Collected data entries
● ● ● ● ● ● ●

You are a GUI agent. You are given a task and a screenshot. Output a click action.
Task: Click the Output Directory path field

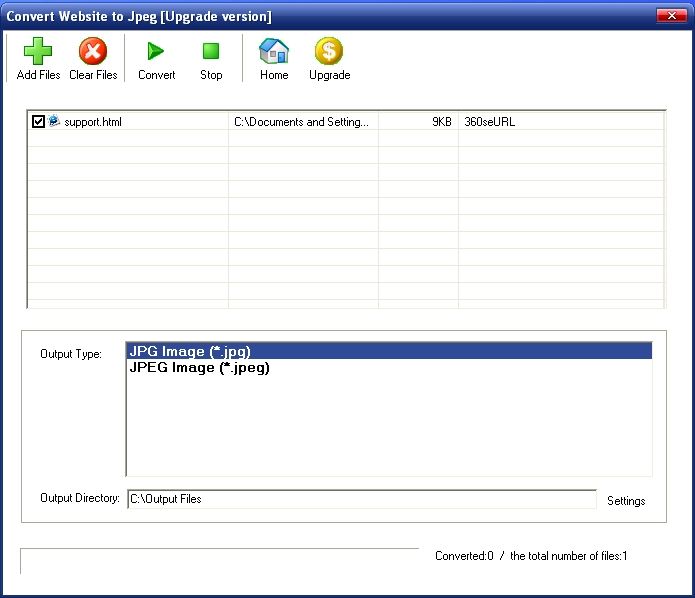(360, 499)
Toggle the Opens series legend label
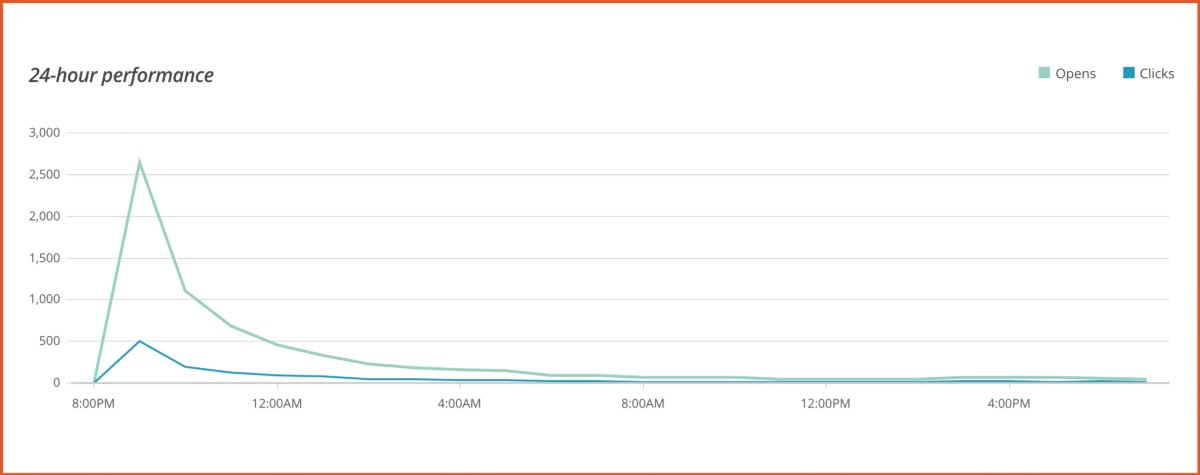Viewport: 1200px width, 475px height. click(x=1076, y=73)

● ● ● ● ● ● ●

Repeat, word for word, each of the records, omitting any image they hold.

You are a GUI agent. You are given a task and a screenshot. Output a click action.
Task: Click the Output Directory path field

(360, 499)
Toggle the Opens series legend label
Viewport: 1200px width, 475px height. click(x=1076, y=73)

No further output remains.